[Task requirements]:
Look below for the line that contains "Czytaj więcej (512, 1404)", then quote it and all the lines after it, exactly, with the pictures left out.

- - - - - - -

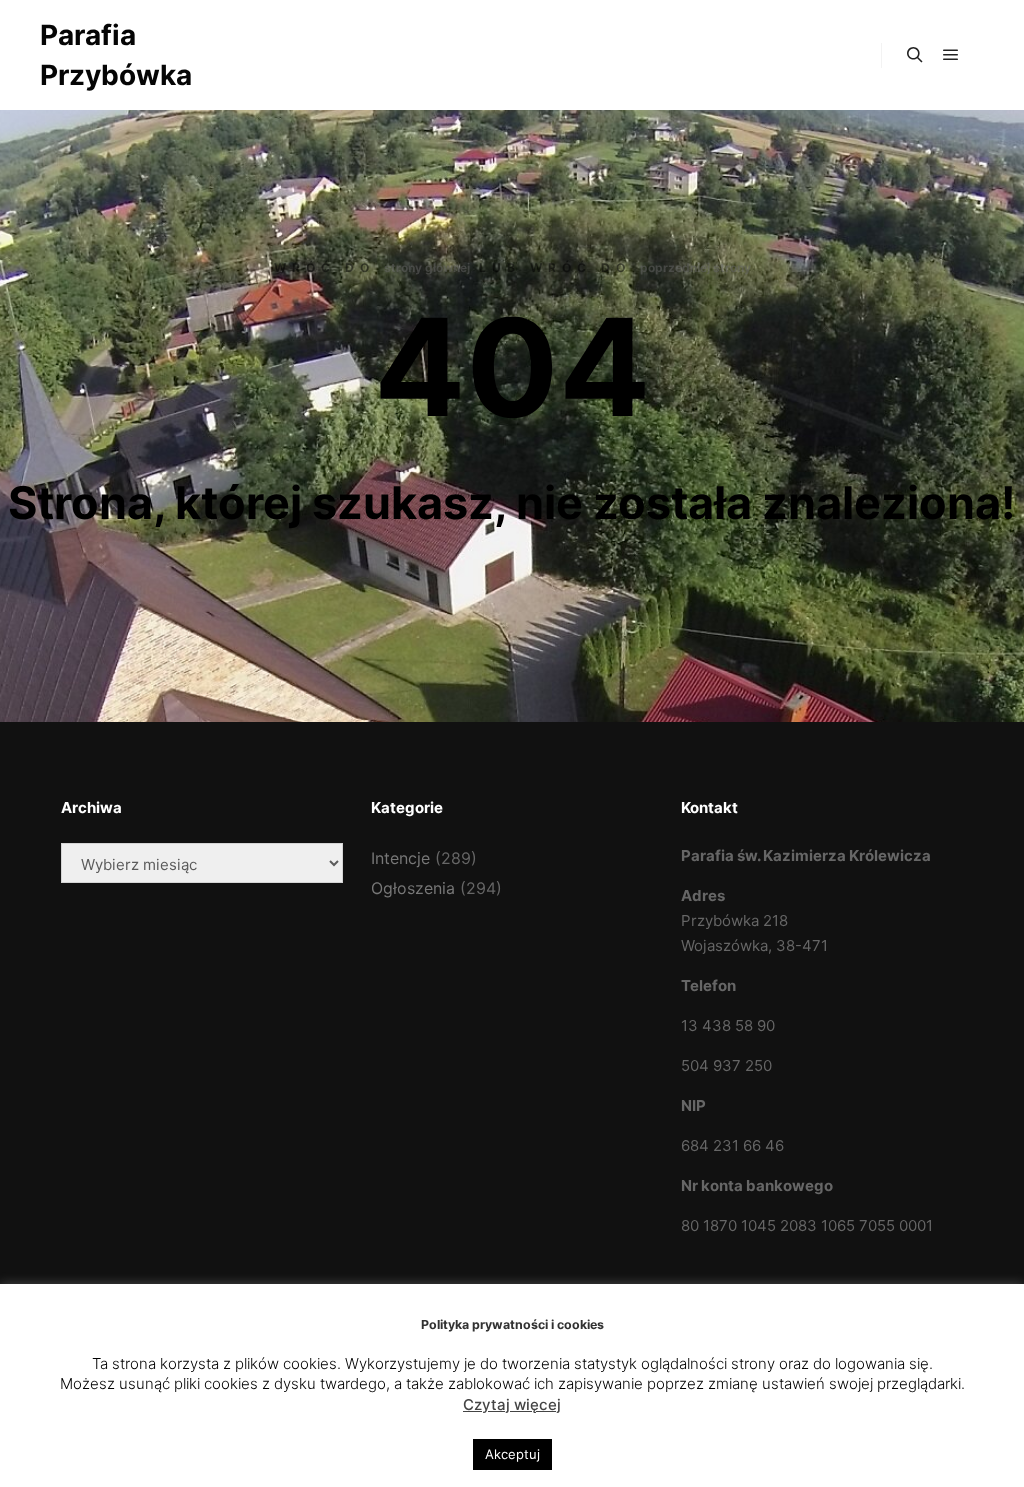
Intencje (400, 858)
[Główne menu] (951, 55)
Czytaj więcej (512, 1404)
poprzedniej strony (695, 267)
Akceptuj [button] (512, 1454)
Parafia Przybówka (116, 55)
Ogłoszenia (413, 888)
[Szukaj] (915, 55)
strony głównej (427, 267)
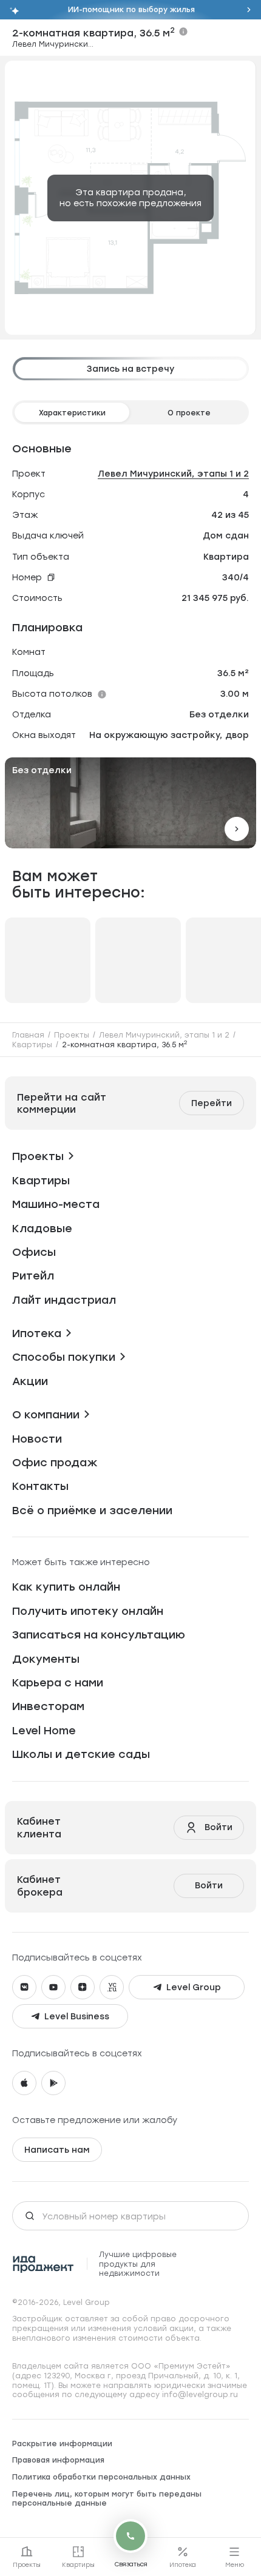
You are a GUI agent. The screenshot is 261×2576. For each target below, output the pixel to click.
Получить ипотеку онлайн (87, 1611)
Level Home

- - - - - - -

[Answer box]:
Czytaj więcej (512, 1404)
poprzedniej strony (695, 267)
Akceptuj [button] (512, 1454)
Parafia Przybówka (116, 55)
Ogłoszenia (413, 888)
[Szukaj] (915, 55)
strony głównej (427, 267)
You are a GUI agent. The screenshot is 261×2576. For each target below, output the pixel to click.
Получить ипотеку онлайн (87, 1611)
Level Home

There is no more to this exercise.